◆ **EXERCISE BRIEF**: Can you start at the record line containing "Open the 功能(U)", stop after the one containing "(228, 312). pos(42,184)", and return only those lines with "history" swapped for "recent" and everything else unchanged?

[start PROVIDED DATA]

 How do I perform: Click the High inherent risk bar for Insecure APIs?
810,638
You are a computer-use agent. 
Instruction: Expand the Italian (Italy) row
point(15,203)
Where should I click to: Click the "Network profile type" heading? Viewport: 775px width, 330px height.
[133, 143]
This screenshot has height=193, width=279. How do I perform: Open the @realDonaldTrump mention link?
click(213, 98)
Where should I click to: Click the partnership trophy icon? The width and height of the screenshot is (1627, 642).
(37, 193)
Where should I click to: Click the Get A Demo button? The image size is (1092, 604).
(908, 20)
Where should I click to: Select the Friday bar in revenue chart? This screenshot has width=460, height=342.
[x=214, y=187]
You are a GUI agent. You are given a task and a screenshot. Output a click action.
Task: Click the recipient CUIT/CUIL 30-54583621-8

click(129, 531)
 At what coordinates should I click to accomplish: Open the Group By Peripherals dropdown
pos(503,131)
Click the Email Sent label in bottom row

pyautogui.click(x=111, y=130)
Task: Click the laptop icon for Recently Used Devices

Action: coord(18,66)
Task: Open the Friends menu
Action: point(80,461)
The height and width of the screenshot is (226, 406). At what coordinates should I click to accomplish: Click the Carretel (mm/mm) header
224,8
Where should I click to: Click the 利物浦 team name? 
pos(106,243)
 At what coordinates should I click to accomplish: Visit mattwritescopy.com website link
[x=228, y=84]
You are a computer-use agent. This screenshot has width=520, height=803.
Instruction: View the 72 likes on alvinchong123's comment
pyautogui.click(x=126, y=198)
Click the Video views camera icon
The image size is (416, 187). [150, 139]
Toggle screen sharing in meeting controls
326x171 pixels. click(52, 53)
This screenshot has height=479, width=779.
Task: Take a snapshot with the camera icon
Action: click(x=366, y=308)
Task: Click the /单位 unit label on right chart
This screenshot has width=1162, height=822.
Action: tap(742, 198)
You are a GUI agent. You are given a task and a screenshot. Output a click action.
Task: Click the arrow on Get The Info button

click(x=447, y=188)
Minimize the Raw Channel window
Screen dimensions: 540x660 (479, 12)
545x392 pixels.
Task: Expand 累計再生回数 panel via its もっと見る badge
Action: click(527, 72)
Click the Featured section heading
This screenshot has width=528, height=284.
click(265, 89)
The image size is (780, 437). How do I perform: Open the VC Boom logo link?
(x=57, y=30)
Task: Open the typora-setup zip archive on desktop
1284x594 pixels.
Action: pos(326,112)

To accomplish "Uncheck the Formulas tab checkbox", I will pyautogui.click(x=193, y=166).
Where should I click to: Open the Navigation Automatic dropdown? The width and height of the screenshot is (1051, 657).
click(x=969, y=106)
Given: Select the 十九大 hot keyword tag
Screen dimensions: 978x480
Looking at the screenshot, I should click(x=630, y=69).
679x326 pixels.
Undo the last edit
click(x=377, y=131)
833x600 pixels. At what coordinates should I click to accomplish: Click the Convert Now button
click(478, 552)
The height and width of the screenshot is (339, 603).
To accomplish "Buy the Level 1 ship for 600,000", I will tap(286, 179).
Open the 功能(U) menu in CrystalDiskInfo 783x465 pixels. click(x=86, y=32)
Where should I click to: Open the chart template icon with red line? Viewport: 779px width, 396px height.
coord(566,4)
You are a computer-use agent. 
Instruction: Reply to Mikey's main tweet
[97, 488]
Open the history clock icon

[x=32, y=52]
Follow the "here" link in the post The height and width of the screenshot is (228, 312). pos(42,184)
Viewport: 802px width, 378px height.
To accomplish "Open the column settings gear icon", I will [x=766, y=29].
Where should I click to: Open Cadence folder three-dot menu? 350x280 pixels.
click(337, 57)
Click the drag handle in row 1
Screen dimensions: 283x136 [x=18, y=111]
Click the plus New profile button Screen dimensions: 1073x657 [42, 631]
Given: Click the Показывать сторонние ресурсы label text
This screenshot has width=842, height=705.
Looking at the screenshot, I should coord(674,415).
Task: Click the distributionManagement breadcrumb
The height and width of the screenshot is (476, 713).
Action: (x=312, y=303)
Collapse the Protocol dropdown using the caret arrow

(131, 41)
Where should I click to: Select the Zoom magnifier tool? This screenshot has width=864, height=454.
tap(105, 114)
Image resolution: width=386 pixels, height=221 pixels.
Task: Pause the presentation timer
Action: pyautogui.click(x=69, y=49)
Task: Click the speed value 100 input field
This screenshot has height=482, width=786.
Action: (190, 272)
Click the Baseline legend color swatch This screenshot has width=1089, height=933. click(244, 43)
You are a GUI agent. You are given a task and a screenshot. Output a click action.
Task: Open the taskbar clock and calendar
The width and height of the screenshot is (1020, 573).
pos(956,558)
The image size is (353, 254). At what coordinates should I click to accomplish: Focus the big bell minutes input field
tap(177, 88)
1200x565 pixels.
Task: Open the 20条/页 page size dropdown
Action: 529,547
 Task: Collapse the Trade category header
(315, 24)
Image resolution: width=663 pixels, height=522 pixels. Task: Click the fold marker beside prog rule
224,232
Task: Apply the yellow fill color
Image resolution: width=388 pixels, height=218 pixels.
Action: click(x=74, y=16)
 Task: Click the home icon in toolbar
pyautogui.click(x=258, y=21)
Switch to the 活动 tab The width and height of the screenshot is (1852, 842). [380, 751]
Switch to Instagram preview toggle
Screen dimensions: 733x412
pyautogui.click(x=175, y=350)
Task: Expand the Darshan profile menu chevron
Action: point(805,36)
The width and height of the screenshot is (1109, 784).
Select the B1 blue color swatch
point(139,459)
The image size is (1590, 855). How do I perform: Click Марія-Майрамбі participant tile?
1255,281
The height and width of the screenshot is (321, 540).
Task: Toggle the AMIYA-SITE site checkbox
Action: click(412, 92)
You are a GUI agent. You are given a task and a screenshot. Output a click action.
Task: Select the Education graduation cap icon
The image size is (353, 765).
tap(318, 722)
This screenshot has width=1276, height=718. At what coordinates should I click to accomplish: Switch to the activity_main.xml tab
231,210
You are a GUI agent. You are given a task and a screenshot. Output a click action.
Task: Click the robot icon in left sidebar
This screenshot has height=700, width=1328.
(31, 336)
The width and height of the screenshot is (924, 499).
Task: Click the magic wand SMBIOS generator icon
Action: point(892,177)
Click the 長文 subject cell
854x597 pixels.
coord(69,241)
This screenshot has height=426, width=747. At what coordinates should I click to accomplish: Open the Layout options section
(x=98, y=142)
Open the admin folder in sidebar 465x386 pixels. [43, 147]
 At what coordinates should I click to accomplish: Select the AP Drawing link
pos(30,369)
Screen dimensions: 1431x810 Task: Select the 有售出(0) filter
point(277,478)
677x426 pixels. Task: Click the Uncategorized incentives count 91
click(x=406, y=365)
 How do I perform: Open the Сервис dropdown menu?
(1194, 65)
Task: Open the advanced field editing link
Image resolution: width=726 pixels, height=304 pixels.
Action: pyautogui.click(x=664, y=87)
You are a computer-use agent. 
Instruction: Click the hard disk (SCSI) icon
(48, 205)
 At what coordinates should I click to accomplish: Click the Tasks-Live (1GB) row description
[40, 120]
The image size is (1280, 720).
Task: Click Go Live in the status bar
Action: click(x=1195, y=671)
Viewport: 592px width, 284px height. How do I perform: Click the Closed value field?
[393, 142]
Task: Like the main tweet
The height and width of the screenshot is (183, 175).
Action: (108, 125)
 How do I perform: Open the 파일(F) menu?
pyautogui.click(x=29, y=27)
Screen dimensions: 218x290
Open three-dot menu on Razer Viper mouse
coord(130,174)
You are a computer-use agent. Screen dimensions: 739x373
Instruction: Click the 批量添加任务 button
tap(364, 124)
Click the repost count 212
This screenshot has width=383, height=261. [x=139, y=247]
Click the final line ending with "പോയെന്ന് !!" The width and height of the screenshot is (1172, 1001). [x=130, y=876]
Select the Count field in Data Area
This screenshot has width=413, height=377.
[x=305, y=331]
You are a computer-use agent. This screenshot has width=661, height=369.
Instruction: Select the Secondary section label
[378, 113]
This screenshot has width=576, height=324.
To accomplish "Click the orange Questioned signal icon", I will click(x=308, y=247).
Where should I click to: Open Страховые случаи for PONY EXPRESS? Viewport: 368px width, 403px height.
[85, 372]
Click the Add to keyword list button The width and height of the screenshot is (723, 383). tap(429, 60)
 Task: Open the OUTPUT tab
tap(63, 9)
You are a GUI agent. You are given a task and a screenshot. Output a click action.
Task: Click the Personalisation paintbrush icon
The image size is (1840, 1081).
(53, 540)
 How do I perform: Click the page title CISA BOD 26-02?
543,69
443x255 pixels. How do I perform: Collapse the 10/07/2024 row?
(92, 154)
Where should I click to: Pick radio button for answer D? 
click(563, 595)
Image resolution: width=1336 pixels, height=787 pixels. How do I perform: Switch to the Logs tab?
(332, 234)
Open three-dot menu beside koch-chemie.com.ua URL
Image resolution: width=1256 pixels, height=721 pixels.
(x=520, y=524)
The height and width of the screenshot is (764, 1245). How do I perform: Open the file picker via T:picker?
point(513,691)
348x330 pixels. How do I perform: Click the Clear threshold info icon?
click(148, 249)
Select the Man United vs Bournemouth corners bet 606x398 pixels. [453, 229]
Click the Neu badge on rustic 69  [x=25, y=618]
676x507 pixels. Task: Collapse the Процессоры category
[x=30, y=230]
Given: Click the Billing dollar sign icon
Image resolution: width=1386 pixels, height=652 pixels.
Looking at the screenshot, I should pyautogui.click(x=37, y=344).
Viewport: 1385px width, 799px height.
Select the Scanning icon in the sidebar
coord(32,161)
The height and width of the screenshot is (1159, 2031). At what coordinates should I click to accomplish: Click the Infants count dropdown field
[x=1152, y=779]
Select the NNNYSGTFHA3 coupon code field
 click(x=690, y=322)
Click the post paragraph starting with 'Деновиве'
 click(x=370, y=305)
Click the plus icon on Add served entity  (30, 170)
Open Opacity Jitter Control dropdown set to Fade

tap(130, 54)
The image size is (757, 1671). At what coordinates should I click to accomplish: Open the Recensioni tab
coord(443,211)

[end PROVIDED DATA]

◆ **THE OUTPUT**:
Open the 功能(U) menu in CrystalDiskInfo 783x465 pixels. click(x=86, y=32)
Where should I click to: Open the chart template icon with red line? Viewport: 779px width, 396px height.
coord(566,4)
You are a computer-use agent. 
Instruction: Reply to Mikey's main tweet
[97, 488]
Open the recent clock icon

[x=32, y=52]
Follow the "here" link in the post The height and width of the screenshot is (228, 312). pos(42,184)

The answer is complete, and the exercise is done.